§ WHAT IS ASKED
Please copy the following data line for line, with no changes at all.

(Stored records)
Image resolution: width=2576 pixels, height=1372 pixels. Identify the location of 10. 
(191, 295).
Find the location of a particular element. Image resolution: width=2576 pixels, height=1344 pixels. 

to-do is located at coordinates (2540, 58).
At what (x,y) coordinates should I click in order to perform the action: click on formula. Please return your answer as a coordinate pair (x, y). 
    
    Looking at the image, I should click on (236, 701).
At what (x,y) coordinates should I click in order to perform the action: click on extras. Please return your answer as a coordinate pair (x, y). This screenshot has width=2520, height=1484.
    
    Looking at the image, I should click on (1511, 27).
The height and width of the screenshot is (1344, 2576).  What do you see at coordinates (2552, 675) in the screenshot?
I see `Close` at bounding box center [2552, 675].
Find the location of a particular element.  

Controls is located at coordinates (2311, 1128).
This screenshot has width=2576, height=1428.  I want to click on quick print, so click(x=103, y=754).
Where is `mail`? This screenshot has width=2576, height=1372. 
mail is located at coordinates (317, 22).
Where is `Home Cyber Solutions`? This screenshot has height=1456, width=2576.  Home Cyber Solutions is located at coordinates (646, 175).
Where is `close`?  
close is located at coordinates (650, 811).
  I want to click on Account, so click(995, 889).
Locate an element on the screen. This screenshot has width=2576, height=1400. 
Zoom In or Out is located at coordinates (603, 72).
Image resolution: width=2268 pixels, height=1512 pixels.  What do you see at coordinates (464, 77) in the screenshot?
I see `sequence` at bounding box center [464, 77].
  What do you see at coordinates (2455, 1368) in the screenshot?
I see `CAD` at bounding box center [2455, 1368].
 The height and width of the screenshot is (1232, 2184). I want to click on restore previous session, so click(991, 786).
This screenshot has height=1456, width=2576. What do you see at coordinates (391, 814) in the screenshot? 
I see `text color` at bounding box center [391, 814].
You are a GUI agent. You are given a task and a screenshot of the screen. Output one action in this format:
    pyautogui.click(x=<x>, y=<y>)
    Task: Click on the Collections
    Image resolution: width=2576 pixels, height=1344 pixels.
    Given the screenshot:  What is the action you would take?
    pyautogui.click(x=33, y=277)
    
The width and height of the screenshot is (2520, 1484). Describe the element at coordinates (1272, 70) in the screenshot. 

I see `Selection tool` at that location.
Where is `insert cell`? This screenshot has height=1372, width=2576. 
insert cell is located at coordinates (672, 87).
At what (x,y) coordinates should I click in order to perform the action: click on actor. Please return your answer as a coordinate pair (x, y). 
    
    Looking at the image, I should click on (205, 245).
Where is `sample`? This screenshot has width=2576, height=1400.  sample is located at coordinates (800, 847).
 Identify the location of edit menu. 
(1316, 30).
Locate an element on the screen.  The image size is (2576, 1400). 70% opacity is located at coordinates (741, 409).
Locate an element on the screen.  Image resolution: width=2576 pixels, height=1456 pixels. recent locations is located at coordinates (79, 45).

§ THE RESULT
Image resolution: width=2576 pixels, height=1372 pixels. Identify the location of 10. 
(191, 295).
Find the location of a particular element. Image resolution: width=2576 pixels, height=1344 pixels. 

to-do is located at coordinates (2540, 58).
At what (x,y) coordinates should I click in order to perform the action: click on formula. Please return your answer as a coordinate pair (x, y). 
    
    Looking at the image, I should click on (236, 701).
At what (x,y) coordinates should I click in order to perform the action: click on extras. Please return your answer as a coordinate pair (x, y). This screenshot has width=2520, height=1484.
    
    Looking at the image, I should click on (1511, 27).
The height and width of the screenshot is (1344, 2576).  What do you see at coordinates (2552, 675) in the screenshot?
I see `Close` at bounding box center [2552, 675].
Find the location of a particular element.  

Controls is located at coordinates (2311, 1128).
This screenshot has width=2576, height=1428.  I want to click on quick print, so click(x=103, y=754).
Where is `mail`? This screenshot has width=2576, height=1372. 
mail is located at coordinates (317, 22).
Where is `Home Cyber Solutions`? This screenshot has height=1456, width=2576.  Home Cyber Solutions is located at coordinates (646, 175).
Where is `close`?  
close is located at coordinates (650, 811).
  I want to click on Account, so click(995, 889).
Locate an element on the screen. This screenshot has width=2576, height=1400. 
Zoom In or Out is located at coordinates (603, 72).
Image resolution: width=2268 pixels, height=1512 pixels.  What do you see at coordinates (464, 77) in the screenshot?
I see `sequence` at bounding box center [464, 77].
  What do you see at coordinates (2455, 1368) in the screenshot?
I see `CAD` at bounding box center [2455, 1368].
 The height and width of the screenshot is (1232, 2184). I want to click on restore previous session, so click(991, 786).
This screenshot has height=1456, width=2576. What do you see at coordinates (391, 814) in the screenshot? 
I see `text color` at bounding box center [391, 814].
You are a GUI agent. You are given a task and a screenshot of the screen. Output one action in this format:
    pyautogui.click(x=<x>, y=<y>)
    Task: Click on the Collections
    Image resolution: width=2576 pixels, height=1344 pixels.
    Given the screenshot:  What is the action you would take?
    pyautogui.click(x=33, y=277)
    
The width and height of the screenshot is (2520, 1484). Describe the element at coordinates (1272, 70) in the screenshot. 

I see `Selection tool` at that location.
Where is `insert cell`? This screenshot has height=1372, width=2576. 
insert cell is located at coordinates (672, 87).
At what (x,y) coordinates should I click in order to perform the action: click on actor. Please return your answer as a coordinate pair (x, y). 
    
    Looking at the image, I should click on (205, 245).
Where is `sample`? This screenshot has width=2576, height=1400.  sample is located at coordinates (800, 847).
 Identify the location of edit menu. 
(1316, 30).
Locate an element on the screen.  The image size is (2576, 1400). 70% opacity is located at coordinates (741, 409).
Locate an element on the screen.  Image resolution: width=2576 pixels, height=1456 pixels. recent locations is located at coordinates (79, 45).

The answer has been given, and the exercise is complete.